Stored data:
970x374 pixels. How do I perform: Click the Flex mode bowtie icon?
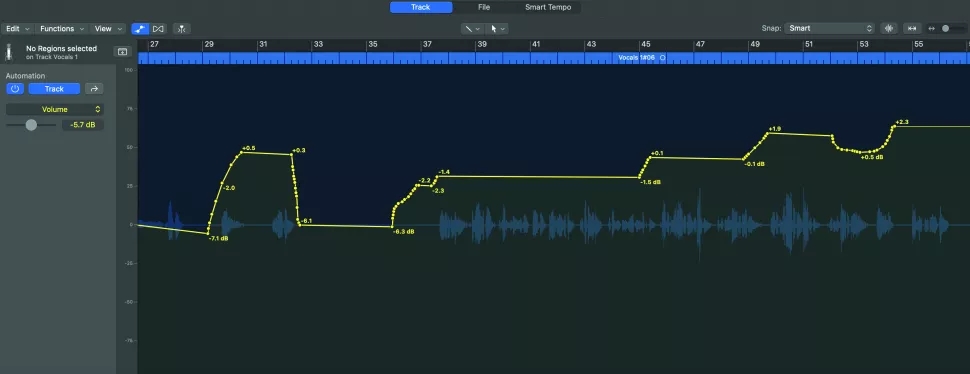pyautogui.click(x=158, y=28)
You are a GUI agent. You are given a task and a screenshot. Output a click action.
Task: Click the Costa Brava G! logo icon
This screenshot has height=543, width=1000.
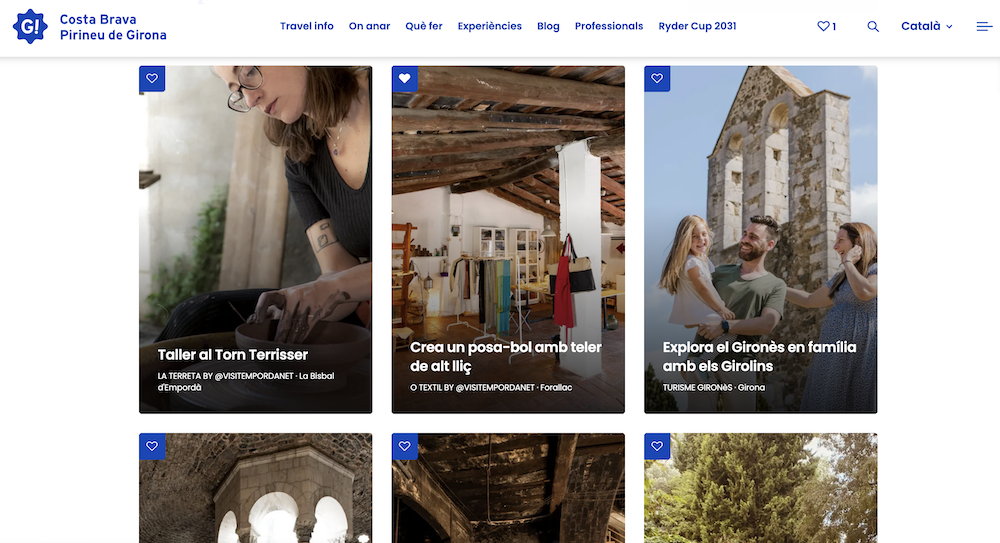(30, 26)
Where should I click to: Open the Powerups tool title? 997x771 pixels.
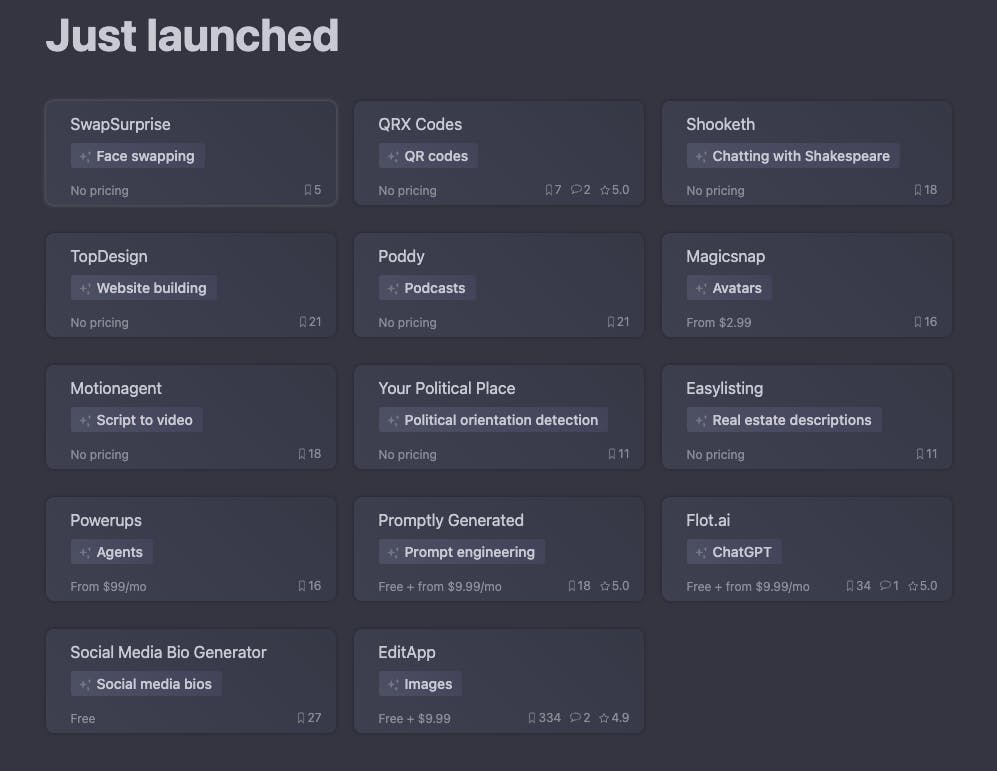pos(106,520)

...

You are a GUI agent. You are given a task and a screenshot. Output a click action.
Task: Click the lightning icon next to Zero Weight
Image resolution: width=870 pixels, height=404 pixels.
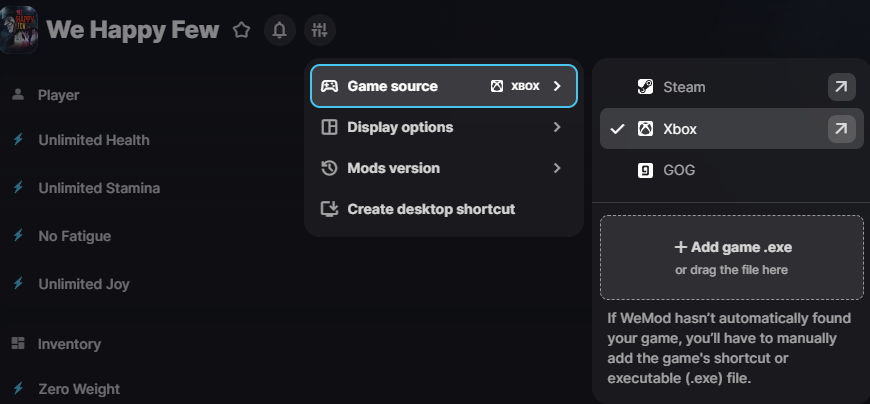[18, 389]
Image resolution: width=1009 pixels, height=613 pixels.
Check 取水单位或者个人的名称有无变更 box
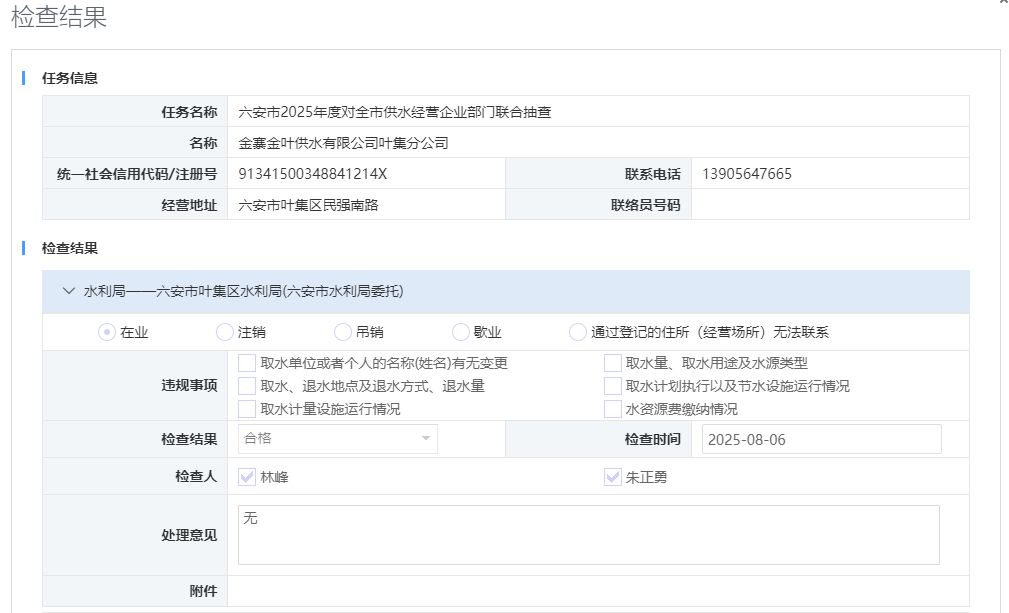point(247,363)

* WHAT THE EXERCISE ASKS: Give the lines from the line with "970x374 pixels. How" to the line with "pos(106,520)" as a two-column CSV with the columns ask and response, one row for each, putting its text and its answer each in one quoted field with line breaks turned into spaces. Leave the pictures out.

* RESULT FOR THIS EXERCISE:
ask,response
"970x374 pixels. How do I perform: Click the Flex mode bowtie icon?","pyautogui.click(x=158, y=28)"
"You are a GUI agent. You are given a task and a screenshot. Output a click action. Task: Click the Costa Brava G! logo icon This screenshot has height=543, width=1000.","(30, 26)"
"Where should I click to: Open the Powerups tool title? 997x771 pixels.","pos(106,520)"